→ **INSTRUCTIONS FOR THE TASK**
Bring back every record exactly, except for the pictures, which stay out.

→ **RECORDS SUPPLIED**
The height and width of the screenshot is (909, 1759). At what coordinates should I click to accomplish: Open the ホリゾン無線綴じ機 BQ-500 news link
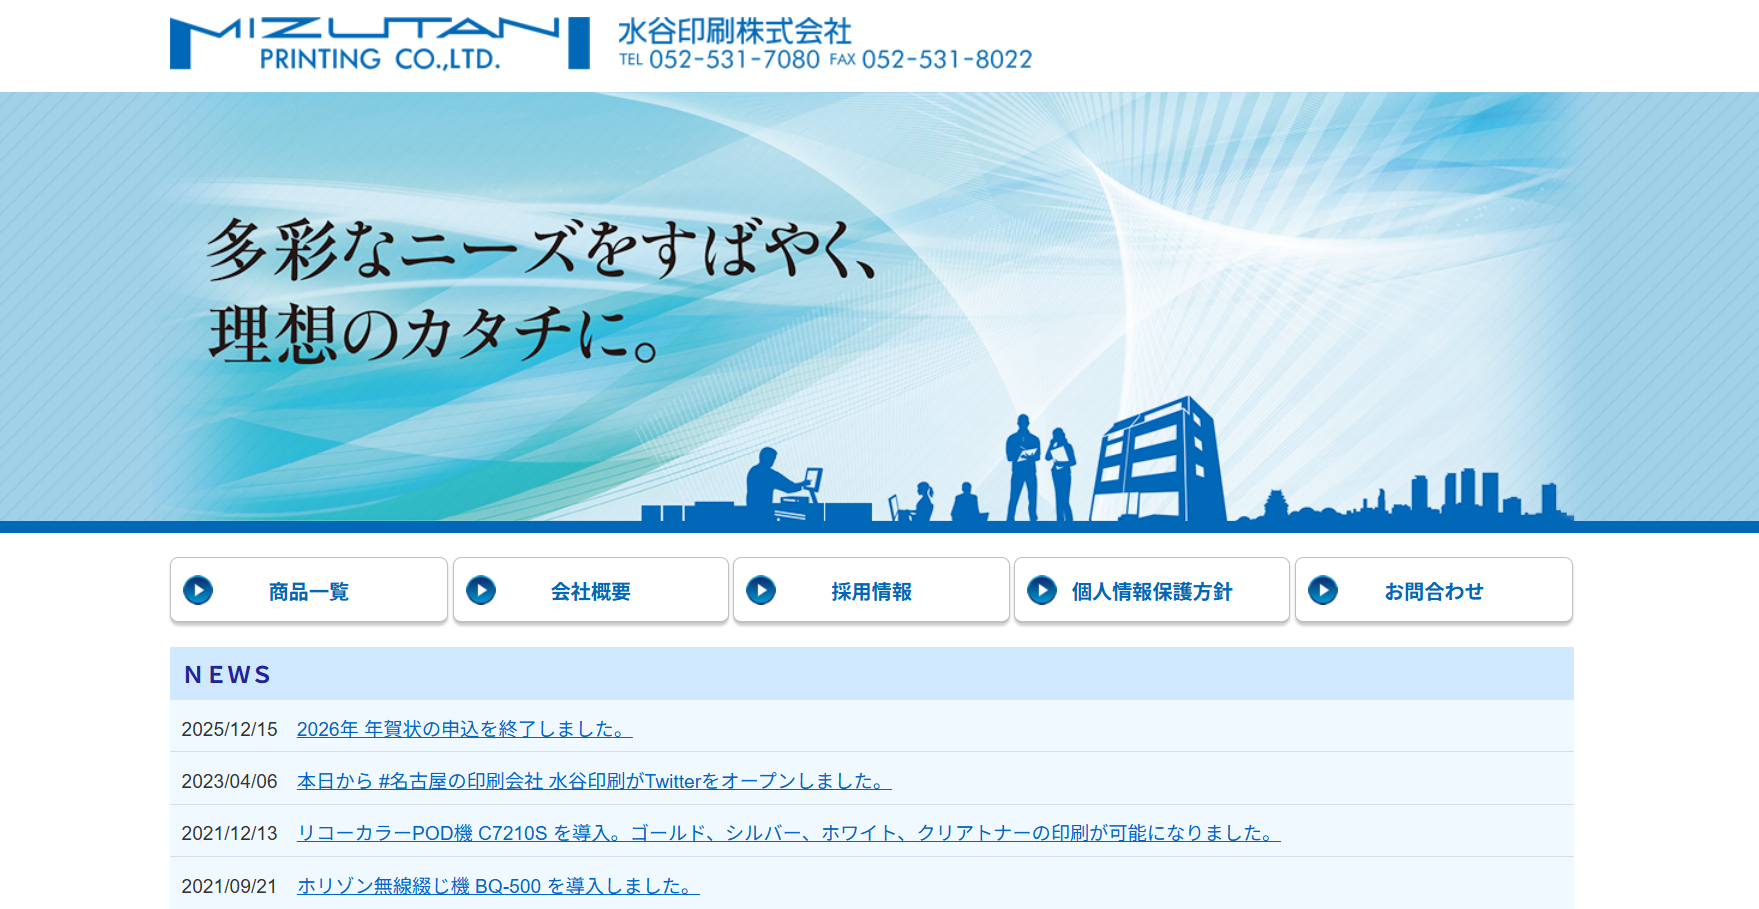[497, 886]
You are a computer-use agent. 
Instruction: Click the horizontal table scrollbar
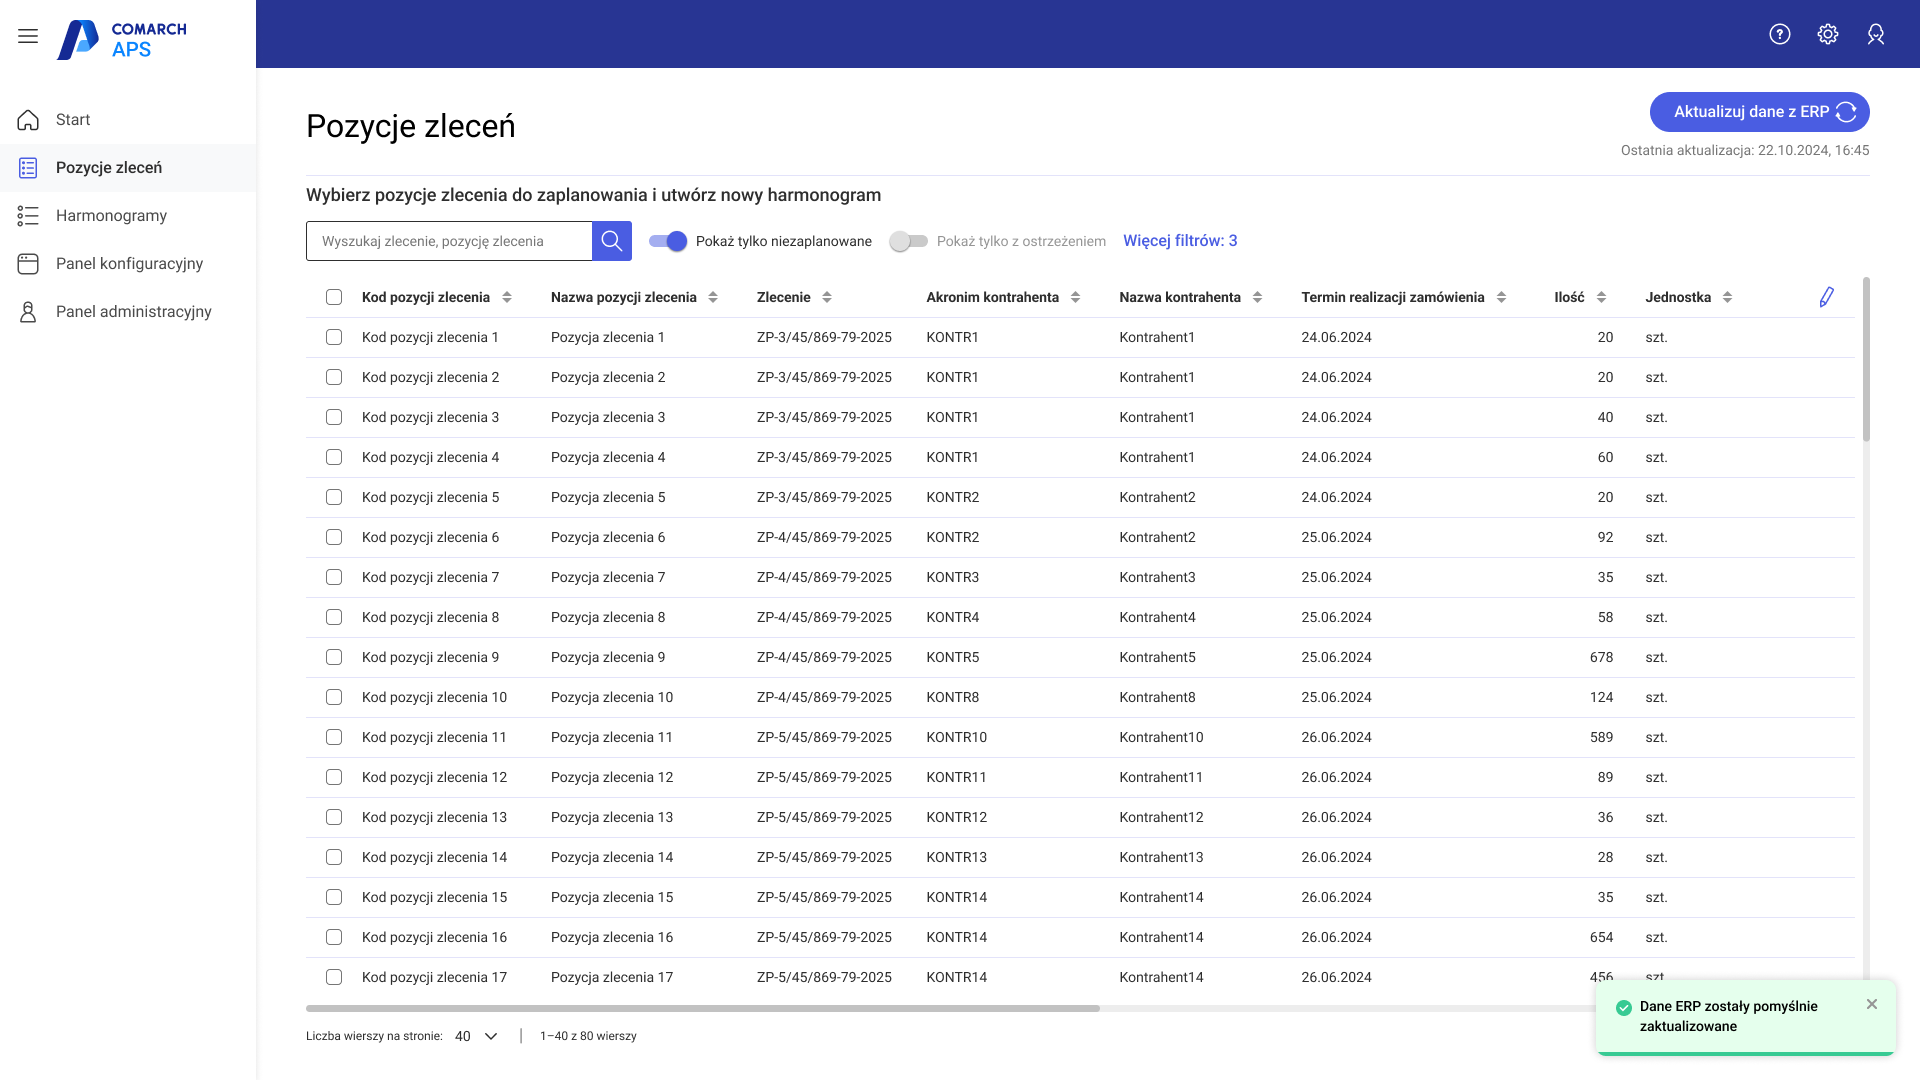[702, 1008]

→ **RESULT**
The height and width of the screenshot is (909, 1759). At what coordinates should I click to accomplish: Open the ホリゾン無線綴じ機 BQ-500 news link
[497, 886]
You are a computer-use agent. 
Instruction: Click the horizontal table scrollbar
[702, 1008]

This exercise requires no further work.